[GESTELLTE AUFGABE] Gib bitte aus den Datensätzen unten die Zeilen Wort für Wort wieder: von der Zeile mit „I want to click on PRODUCT DETAILS, so“ bis einschließlich der Zeile mit „About Us is“.

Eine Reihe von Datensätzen

******************************

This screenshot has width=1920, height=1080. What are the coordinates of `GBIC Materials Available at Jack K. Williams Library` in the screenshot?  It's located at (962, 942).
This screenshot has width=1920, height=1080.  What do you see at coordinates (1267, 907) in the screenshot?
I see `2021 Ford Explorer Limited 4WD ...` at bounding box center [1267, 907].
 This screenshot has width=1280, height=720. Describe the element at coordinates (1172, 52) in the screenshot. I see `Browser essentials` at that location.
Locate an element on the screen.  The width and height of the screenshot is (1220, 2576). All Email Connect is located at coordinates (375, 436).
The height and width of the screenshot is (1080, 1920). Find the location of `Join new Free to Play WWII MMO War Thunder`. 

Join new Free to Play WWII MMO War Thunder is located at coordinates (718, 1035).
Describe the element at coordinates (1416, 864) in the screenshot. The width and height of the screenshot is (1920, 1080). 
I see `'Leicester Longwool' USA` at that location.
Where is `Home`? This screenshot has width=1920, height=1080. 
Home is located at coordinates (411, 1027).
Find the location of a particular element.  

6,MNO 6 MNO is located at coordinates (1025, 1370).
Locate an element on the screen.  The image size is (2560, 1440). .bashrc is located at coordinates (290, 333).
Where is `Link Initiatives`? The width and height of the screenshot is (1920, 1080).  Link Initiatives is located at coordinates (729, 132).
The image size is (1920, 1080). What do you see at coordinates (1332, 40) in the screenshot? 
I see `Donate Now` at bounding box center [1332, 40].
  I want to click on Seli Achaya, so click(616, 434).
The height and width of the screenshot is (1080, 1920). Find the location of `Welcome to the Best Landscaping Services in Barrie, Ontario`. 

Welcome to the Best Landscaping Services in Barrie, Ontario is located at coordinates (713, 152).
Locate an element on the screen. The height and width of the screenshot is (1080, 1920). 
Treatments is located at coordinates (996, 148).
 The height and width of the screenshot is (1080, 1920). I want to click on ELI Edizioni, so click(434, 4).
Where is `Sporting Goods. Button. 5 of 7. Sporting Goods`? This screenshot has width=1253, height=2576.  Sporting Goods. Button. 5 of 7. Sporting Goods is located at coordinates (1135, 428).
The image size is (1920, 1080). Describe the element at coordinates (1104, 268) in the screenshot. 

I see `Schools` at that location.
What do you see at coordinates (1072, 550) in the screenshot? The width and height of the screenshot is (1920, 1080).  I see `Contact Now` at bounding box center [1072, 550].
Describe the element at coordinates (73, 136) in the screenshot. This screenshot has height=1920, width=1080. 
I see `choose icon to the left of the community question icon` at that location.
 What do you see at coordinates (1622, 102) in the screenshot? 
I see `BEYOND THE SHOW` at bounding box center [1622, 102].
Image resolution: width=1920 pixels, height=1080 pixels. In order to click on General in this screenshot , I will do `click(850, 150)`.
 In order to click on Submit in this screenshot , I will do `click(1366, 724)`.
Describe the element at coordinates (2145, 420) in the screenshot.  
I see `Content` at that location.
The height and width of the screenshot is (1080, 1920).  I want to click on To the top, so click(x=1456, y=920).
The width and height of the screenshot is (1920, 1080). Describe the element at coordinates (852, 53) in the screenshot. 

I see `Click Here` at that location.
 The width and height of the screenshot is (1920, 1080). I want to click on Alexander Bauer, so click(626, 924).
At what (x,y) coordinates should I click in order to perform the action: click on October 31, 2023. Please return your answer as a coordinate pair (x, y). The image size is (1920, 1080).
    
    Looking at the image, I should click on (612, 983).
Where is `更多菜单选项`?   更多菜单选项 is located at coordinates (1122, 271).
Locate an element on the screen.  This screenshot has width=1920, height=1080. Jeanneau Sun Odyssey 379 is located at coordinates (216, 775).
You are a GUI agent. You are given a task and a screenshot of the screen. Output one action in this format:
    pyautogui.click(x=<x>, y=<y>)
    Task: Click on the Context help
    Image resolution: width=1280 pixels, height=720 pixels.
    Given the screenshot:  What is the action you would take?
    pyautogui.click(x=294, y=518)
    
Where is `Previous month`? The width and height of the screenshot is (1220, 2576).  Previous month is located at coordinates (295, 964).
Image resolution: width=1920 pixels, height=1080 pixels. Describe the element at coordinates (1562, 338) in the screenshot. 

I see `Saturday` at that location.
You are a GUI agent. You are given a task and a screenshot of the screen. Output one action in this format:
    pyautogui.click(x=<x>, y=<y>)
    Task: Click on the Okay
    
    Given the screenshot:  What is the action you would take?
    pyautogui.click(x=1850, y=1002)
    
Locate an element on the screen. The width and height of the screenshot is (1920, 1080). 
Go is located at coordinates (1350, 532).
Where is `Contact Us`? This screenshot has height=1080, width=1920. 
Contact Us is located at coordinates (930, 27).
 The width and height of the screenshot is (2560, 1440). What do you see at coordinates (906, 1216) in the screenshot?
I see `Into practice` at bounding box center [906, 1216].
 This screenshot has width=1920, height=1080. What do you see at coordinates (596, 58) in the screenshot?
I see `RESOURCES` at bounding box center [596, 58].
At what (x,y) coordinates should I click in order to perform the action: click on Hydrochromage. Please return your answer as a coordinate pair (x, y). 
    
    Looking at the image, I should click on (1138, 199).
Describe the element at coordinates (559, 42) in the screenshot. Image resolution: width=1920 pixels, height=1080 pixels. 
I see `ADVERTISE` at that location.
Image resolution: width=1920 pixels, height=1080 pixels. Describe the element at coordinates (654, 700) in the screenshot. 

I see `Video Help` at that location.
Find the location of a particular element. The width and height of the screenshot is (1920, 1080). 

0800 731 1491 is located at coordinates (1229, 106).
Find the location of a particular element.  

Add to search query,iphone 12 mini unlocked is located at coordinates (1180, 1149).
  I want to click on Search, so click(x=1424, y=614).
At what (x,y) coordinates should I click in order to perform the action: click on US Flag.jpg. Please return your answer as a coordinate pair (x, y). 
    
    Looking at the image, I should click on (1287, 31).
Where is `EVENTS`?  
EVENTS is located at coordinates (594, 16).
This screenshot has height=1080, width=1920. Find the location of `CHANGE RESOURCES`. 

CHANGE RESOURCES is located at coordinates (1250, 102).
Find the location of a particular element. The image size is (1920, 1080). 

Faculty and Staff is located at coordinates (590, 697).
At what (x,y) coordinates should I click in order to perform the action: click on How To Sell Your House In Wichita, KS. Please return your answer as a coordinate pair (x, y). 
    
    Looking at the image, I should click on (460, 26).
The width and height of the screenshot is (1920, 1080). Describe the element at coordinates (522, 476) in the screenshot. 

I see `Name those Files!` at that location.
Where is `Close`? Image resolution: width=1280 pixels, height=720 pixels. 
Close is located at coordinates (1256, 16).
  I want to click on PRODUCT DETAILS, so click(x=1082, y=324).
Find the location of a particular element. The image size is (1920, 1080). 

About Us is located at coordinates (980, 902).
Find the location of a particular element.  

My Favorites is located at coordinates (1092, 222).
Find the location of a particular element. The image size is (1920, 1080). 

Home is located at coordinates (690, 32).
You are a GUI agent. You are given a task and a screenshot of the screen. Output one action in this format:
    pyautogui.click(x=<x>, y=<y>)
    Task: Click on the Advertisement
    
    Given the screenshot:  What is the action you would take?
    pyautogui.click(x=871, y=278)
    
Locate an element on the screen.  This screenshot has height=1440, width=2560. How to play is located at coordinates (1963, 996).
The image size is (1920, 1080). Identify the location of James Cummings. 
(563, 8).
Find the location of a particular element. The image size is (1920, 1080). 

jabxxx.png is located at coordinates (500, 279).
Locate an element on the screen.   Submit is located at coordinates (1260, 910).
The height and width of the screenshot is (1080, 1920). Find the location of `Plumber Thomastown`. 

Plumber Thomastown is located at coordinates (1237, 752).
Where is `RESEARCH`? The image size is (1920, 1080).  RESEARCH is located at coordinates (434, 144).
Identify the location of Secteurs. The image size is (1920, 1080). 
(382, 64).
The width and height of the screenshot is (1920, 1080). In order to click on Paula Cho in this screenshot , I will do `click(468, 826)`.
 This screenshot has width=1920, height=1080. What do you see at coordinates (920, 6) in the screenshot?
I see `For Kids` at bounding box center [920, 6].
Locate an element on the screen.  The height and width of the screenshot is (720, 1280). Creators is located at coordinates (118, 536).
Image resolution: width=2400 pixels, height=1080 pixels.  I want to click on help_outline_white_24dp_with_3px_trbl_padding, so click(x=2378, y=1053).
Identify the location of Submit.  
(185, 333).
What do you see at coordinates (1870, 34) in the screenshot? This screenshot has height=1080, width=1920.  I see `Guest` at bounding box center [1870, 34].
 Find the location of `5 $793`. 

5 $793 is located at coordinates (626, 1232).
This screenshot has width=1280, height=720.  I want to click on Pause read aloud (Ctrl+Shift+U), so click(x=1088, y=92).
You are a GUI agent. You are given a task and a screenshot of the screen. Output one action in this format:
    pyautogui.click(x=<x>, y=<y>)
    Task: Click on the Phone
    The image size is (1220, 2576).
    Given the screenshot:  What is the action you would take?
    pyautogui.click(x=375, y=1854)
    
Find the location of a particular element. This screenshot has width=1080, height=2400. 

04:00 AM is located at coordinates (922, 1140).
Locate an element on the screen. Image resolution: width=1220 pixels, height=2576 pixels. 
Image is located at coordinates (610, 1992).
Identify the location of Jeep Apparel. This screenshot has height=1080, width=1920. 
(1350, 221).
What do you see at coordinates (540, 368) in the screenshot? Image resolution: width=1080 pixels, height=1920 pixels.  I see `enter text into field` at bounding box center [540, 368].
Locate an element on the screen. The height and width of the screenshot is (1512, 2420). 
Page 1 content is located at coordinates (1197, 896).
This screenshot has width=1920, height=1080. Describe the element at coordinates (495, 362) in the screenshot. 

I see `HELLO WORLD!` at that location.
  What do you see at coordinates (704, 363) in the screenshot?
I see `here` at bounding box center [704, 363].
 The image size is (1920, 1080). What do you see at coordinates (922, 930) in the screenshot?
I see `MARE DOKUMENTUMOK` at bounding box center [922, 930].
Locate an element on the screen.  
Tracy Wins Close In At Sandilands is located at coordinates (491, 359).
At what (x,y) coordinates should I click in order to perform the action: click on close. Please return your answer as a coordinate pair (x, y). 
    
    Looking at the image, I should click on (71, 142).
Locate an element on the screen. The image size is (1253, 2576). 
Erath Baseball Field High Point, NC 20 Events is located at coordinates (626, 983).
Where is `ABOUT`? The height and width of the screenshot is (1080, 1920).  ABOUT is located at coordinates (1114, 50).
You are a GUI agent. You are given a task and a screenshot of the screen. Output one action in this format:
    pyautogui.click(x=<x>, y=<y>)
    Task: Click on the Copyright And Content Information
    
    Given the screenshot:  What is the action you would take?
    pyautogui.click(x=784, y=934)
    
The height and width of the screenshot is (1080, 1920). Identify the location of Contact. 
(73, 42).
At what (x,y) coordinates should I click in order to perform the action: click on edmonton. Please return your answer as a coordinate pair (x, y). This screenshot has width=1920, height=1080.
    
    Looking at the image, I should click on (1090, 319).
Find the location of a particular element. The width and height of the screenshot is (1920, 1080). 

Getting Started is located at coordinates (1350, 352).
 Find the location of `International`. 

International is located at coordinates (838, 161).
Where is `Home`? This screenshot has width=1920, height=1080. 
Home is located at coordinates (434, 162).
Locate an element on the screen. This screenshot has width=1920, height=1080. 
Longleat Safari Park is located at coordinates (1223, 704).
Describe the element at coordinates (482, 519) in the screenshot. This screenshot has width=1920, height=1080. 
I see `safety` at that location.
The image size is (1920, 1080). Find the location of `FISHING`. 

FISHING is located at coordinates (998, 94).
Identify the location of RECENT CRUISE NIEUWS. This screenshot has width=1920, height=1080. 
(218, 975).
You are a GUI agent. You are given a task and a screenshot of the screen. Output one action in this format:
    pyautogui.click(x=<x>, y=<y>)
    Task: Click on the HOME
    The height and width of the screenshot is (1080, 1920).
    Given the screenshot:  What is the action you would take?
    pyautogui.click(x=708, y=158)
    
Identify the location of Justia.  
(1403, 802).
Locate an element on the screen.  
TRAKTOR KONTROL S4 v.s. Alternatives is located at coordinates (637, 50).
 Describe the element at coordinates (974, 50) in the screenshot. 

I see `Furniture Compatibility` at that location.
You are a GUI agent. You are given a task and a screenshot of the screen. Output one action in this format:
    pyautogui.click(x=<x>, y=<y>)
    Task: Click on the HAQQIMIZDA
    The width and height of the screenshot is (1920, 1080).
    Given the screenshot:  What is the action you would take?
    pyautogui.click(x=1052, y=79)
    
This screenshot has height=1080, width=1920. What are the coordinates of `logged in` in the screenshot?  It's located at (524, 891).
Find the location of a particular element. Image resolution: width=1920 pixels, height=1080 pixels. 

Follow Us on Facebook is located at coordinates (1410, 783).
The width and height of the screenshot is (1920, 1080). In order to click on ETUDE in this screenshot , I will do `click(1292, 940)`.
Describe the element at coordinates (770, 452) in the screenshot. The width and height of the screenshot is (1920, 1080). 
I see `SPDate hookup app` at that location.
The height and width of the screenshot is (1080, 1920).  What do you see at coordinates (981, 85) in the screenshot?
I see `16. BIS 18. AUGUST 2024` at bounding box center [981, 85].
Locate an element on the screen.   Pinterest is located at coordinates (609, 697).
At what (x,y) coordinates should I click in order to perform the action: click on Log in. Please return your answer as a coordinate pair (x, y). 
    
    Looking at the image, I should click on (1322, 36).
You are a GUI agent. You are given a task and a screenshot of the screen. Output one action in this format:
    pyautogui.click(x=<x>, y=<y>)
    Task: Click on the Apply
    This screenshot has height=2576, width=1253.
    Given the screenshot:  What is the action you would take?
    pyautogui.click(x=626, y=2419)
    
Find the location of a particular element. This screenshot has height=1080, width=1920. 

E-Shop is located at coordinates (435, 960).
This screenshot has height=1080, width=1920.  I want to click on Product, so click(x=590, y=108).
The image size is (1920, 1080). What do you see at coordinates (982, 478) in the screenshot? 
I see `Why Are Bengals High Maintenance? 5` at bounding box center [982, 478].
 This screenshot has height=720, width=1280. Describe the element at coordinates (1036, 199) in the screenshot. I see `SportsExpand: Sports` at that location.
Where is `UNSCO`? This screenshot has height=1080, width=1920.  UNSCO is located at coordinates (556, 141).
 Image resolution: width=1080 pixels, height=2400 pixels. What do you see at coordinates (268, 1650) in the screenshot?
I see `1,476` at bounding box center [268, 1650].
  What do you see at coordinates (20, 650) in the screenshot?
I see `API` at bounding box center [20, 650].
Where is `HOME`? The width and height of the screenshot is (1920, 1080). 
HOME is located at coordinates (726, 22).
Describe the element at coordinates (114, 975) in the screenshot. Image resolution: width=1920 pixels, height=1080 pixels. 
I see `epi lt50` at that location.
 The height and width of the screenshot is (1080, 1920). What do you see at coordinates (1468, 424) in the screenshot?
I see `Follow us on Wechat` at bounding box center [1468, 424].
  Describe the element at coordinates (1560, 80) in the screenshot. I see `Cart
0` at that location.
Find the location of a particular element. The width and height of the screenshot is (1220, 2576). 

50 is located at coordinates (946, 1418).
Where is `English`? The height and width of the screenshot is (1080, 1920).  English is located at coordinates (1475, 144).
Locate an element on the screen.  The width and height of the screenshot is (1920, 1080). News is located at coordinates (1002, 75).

******************************

[ANTWORT ZUR AUFGABE]
  I want to click on PRODUCT DETAILS, so click(x=1082, y=324).
Find the location of a particular element. The image size is (1920, 1080). 

About Us is located at coordinates (980, 902).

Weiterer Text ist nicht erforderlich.